Yes youre right, I am surrounded by caring doctors in hospital, who wouldnt mind trying to grapple with a crying 2 year old! ;)They are always looking out for people. I would love it if my bf was the same, but i understand that he isn't a people person. He is extremely logical, he scored 10/10 for a logic quiz whilst i scored a measly 1/10!!!

But my strengths lie in being super observant and also very good at words.

 

I know that $100k isnt a lot, so if I moved, then i would try my best to get into a retraining program. He has already said he would pay for me, since I was upset about the huge training fee.

Posted
Could he possibly be on the spectrum? Folks with autism are very logical and sometimes don't understand the intricacies of how to deal with other's emotions. They see a problem and try to come up with a solution (e.g. Let's get your phone fixed.) instead of dealing with the underlying feelings associated with it (e.g. Oh, man, that really sucks!).

 

My son is on the spectrum. I also suspect my boyfriend might be as well. With them I have to be precise with my words with what I want.

 

My ex-boyfriend, although not on the spectrum, was highly logical.
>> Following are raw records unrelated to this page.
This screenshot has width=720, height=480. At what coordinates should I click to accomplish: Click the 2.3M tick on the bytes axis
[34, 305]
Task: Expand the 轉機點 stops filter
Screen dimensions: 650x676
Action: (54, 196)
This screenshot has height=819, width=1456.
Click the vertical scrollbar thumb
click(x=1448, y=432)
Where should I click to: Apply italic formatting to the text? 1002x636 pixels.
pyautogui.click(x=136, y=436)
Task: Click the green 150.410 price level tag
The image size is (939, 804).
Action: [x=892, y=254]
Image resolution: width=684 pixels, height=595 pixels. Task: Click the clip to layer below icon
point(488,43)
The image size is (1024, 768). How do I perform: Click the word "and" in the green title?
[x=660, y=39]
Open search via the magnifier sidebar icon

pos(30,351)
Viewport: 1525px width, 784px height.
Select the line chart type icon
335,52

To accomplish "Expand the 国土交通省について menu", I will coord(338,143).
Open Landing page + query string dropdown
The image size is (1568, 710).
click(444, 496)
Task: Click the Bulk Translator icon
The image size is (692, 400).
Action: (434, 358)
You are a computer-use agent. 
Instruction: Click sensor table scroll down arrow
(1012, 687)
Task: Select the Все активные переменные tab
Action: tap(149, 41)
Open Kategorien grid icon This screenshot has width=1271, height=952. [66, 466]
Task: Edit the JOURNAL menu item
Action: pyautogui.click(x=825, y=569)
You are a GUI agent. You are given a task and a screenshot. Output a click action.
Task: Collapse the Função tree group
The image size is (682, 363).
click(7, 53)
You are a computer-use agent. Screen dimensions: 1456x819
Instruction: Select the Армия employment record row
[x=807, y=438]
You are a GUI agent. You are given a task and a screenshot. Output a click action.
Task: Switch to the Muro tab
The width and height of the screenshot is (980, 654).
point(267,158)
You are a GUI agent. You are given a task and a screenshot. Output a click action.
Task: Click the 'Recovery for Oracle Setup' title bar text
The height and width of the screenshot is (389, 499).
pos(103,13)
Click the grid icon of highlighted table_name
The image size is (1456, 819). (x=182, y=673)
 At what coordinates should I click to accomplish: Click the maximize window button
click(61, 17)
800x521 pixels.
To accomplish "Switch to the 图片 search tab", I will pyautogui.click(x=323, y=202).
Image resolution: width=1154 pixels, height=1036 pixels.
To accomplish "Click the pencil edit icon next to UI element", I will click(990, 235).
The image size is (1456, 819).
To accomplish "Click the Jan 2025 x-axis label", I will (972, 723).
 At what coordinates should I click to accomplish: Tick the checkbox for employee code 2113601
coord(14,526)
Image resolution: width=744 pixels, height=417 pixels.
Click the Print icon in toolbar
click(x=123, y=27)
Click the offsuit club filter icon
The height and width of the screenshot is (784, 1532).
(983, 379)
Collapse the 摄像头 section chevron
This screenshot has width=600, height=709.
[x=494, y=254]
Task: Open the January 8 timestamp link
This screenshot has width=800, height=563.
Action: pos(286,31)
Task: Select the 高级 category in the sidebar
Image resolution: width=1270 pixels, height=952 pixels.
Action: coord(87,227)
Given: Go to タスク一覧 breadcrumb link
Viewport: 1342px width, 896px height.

Even though I point-blank told him what I needed (e.g. When I'm sad, I just want to vent. I don't need advice.). He straight-up told me he couldn't do that for me. Hence, him being my now ex-boyfriend.

 

If your boyfriend is a good guy for the most part, you have to ask yourself if his lack of emotional comfort is something you can live with.

 

I have an autie son and an aspie BFF, so I know where you're coming from.

 

Funny you should suggest that the BF is on the spectrum. Because I see him as normal but am wondering if there's an underlying dx for the OP. Her (self described) meltowns about regular parts of life are concerning.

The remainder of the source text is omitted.